▶ **TESTO**:

– di Niccolò Poli.
La Suprema Corte, con sentenza n. 5487/2019, torna in tema di onere probatorio (per responsabilità medica) relativo al nesso di causalità ed al principio di “vicinanza” della prova.
Il caso prende le mosse dal decesso di un paziente, recatosi per ben tre volte presso la struttura ospedaliera, avvenuto per ischemia cardiaca, occorsa 40 minuti dopo le ultime dimissioni.
Lamentano i parenti danneggiati che ove si fossero svolti i debiti accertamenti clinici si sarebbe potuto evitare l’evento e che qualora il paziente non fosse stato “rapidamente” dimesso gli operatori del Pronto Soccorso sarebbero potuti intervenire prontamente ed evitare l’evento nefasto.
Il caso, sottoposto in prima istanza a procedimento penale, si era concluso con una richiesta di archiviazione a fronte delle risultanze peritali, le quali avevano accertato che, da un punto di vista penalistico – ove in tema di nesso di causalità vige il principio della “ragionevole certezza” – non sussistevano elementi probatori atti a supporto dell’azione penale. La prima sentenza precisava tuttavia come, da un punto di vista civilistico – ove invece vige il principio del “più probabile che non” – si sarebbe trovata “ampia dignità” della pretesa.
La Corte d’Appello di Venezia, riformando la sentenza di primo grado, affermava che “il Tribunale aveva attribuito rilevanza causale al fatto della mancata presenza del de cuius presso il PS al momento dell’episodio, presumibilmente ischemico, che lo condusse al decesso e, quindi, al fatto del mancato utilizzo tempestivo del defibrillatore, sicché l’omissione imputata ai sanitari del Presidio di Guardia Medica non si è inserita nella serie causale che ha condotto all’evento di danno, ma si configura come una sorta di occasione mancata.
Pertanto per la Corte d’Appello, anche ove il paziente si fosse trovato presso la struttura sanitaria al momento del fatto, non era stato provato dai danneggiati se ivi vi fosse personale di PS pronto ad intervenire e se l’utilizzo del defibrillatore avrebbe evitato l’evento nefasto.
La Cassazione ha affermato i principi da applicarsi in tema di responsabilità per attività medico-chirurgica statuendo che “nei giudizi risarcitori da responsabilità sanitaria, si delinea un duplice ciclo causale, l’uno relativo all’evento dannoso, a monte, l’altro relativo all’impossibilità di adempiere, a valle. Il primo, quello relativo all’evento dannoso, deve essere provato dal creditore/danneggiato, il secondo, relativo alla possibilità di adempiere, deve essere provato dal debitore/danneggiante. Mentre il creditore deve provare il nesso di causalità fra l’insorgenza (o l’aggravamento) della patologia e la condotta del sanitario (fatto costitutivo del diritto), il debitore deve provare che una causa imprevedibile ed inevitabile ha reso impossibile la prestazione (fatto estintivo del diritto)”. Per tale effetto la Corte ha affermato che “una volta che il danneggiato abbia dimostrato che l’aggravamento della situazione patologica (o l’insorgenza di nuove patologie per effetto dell’intervento) è causalmente riconducibile alla condotta dei sanitari sorge per la struttura sanitaria l’onere di provare che l’inadempimento, fonte del pregiudizio lamentato dall’attore, è stato determinato da causa non imputabile“.

▶ **COSE DA FARE**:
(a) Cita dal testo, senza cambiare nulla, il brano che si apre con le parole contenenti "La Corte d’Appello di" e si chiude con "evitato l’evento nefasto.".
(b) Rispondi alle domande sul testo, segnando ogni risposta con lo stesso numero:
(i) Per quale causa è morto il paziente, e quanto tempo dopo le ultime dimissioni?
(ii) Quale principio vige in tema di nesso di causalità da un punto di vista civilistico?
(iii) Di quale città è la Corte d'Appello che ha riformato la sentenza di primo grado?

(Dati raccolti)
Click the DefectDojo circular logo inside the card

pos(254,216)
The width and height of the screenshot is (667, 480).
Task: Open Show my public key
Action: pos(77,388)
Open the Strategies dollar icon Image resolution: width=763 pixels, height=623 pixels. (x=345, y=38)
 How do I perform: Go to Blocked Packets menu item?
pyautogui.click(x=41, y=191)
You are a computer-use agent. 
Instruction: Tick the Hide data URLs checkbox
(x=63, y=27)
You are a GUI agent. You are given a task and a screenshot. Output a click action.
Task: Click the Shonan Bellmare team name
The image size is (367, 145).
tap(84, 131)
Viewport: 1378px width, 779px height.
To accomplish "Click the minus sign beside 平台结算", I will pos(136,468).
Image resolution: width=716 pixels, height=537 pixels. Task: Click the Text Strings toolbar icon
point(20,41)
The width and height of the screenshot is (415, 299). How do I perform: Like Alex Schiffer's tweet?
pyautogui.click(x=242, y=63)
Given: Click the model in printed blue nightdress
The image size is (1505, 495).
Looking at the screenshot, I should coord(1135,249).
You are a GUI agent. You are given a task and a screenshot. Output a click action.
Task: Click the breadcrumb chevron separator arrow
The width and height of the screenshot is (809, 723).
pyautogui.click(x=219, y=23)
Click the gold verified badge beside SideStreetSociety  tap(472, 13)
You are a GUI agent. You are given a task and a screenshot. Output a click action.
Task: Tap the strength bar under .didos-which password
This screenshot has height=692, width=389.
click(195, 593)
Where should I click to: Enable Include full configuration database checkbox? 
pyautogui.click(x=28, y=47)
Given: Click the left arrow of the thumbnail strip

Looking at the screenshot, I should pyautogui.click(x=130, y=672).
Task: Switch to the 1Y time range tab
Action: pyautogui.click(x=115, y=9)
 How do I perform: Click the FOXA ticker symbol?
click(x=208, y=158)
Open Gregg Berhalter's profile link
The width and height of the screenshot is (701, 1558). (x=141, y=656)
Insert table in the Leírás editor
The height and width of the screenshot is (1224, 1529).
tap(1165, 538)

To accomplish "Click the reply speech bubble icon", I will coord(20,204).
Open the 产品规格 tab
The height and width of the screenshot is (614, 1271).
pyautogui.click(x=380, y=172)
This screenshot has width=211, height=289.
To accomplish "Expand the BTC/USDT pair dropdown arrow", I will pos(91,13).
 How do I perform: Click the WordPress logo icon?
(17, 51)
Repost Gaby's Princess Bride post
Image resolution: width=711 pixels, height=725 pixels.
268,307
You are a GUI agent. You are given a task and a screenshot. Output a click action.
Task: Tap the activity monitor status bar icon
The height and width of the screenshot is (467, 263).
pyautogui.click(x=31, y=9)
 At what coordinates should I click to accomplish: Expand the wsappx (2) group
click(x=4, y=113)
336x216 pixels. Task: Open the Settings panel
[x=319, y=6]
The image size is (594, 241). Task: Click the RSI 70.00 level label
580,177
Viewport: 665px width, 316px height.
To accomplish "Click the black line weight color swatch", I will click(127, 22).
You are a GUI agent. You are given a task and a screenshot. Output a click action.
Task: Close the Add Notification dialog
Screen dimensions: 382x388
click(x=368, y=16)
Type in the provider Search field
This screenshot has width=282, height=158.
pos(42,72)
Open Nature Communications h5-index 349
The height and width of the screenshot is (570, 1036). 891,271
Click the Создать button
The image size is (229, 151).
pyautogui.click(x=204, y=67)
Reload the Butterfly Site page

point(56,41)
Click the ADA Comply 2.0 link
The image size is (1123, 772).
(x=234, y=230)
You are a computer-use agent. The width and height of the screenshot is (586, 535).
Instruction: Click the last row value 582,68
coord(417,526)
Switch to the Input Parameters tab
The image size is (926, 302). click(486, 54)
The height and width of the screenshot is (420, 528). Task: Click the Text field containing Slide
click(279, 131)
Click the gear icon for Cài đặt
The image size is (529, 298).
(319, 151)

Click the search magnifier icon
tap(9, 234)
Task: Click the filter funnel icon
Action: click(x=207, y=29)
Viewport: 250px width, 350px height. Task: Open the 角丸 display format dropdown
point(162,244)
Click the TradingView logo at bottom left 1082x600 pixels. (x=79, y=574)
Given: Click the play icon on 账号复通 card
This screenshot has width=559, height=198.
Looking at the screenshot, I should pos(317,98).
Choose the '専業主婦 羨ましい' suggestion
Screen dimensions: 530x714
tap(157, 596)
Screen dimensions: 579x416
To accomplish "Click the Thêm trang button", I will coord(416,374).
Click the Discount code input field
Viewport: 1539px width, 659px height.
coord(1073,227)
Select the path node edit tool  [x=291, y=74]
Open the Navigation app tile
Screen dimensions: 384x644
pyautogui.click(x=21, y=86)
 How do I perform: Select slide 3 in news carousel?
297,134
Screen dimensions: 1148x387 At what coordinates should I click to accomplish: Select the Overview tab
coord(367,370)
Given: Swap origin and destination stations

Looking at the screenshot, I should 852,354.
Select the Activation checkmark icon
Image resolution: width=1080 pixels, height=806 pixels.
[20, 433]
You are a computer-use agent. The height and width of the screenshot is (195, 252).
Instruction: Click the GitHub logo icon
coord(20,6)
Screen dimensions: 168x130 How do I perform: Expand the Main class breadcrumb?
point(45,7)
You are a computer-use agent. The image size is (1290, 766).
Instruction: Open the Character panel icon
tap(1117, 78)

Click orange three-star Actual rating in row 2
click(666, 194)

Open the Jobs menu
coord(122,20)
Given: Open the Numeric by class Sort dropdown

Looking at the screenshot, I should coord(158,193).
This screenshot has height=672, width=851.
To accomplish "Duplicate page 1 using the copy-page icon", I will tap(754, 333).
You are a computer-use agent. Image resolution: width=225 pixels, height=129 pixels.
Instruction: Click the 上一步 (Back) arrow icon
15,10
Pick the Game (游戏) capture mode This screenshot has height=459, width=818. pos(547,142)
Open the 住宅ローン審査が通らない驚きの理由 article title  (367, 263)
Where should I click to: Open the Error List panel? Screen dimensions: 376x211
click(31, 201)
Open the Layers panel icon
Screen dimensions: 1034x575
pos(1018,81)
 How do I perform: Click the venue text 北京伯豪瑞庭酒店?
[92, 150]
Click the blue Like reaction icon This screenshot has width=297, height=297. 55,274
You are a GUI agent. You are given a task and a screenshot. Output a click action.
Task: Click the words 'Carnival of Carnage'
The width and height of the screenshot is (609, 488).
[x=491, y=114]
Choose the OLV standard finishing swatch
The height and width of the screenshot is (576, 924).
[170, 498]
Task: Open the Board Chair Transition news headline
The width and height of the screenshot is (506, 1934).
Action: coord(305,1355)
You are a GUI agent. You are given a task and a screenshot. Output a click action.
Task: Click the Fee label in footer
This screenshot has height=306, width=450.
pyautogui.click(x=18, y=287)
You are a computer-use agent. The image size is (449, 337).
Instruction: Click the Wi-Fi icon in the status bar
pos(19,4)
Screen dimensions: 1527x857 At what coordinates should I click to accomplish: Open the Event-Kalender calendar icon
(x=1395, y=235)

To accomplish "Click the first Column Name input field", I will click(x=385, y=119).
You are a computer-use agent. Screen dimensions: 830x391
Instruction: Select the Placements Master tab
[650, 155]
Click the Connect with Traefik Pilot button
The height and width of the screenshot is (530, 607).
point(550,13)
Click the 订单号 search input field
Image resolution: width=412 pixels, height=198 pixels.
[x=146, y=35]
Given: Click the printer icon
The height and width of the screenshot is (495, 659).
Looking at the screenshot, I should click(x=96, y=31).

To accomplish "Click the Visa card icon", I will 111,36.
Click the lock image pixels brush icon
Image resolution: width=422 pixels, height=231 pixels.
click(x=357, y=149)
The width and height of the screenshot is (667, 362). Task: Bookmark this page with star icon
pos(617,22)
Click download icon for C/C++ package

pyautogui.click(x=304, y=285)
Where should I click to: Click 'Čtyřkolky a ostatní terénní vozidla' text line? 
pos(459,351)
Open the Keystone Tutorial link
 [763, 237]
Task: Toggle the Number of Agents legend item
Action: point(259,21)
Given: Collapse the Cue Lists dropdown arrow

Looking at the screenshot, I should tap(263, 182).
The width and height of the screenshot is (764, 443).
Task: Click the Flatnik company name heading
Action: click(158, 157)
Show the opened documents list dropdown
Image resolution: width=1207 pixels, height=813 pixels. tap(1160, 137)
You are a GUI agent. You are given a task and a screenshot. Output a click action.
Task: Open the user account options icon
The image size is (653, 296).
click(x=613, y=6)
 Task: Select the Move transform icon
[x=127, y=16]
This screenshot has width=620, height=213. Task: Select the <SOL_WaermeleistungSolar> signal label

▶ **SOLUZIONI**:
(a)
La Corte d’Appello di Venezia, riformando la sentenza di primo grado, affermava che “il Tribunale aveva attribuito rilevanza causale al fatto della mancata presenza del de cuius presso il PS al momento dell’episodio, presumibilmente ischemico, che lo condusse al decesso e, quindi, al fatto del mancato utilizzo tempestivo del defibrillatore, sicché l’omissione imputata ai sanitari del Presidio di Guardia Medica non si è inserita nella serie causale che ha condotto all’evento di danno, ma si configura come una sorta di occasione mancata.
Pertanto per la Corte d’Appello, anche ove il paziente si fosse trovato presso la struttura sanitaria al momento del fatto, non era stato provato dai danneggiati se ivi vi fosse personale di PS pronto ad intervenire e se l’utilizzo del defibrillatore avrebbe evitato l’evento nefasto.

(b)
(i) Per ischemia cardiaca, 40 minuti dopo le ultime dimissioni.
(ii) Il principio del "più probabile che non".
(iii) Venezia.